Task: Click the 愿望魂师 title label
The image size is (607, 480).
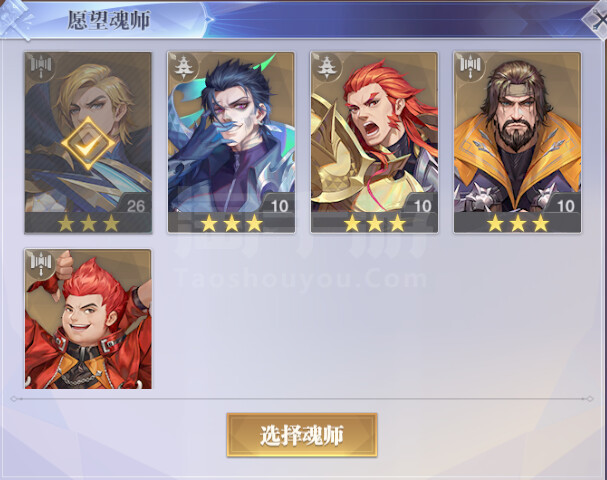Action: click(x=109, y=20)
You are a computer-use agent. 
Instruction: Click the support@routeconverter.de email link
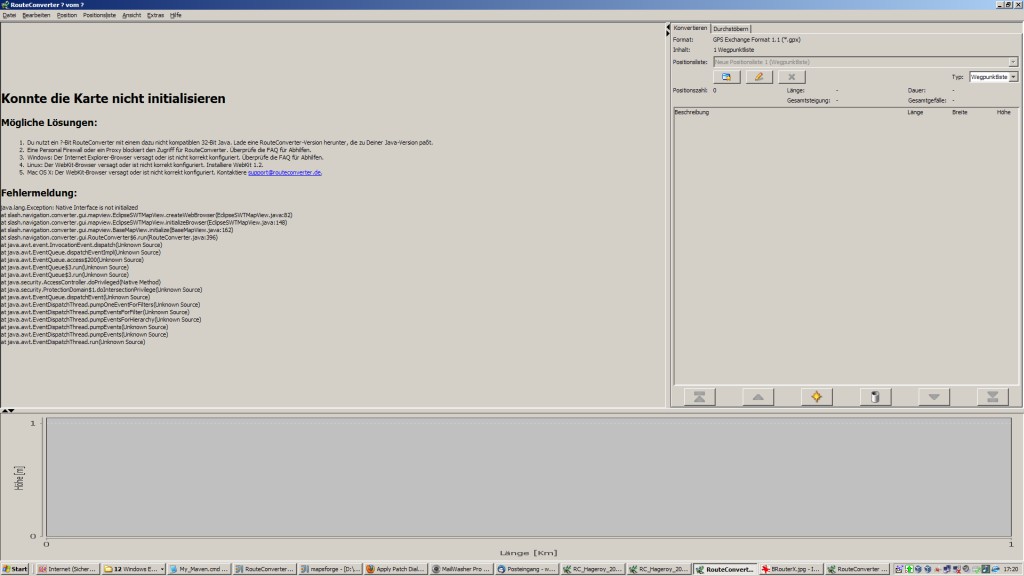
# # # # #
▶ [INSTRUCTIONS TO FOLLOW]
Retype all the entries above word for word, without the pictures.

▶ [TASK RESULT]
Task: Click the 愿望魂师 title label
The image size is (607, 480).
Action: click(x=109, y=20)
You are a computer-use agent. 
Instruction: Click the support@routeconverter.de email link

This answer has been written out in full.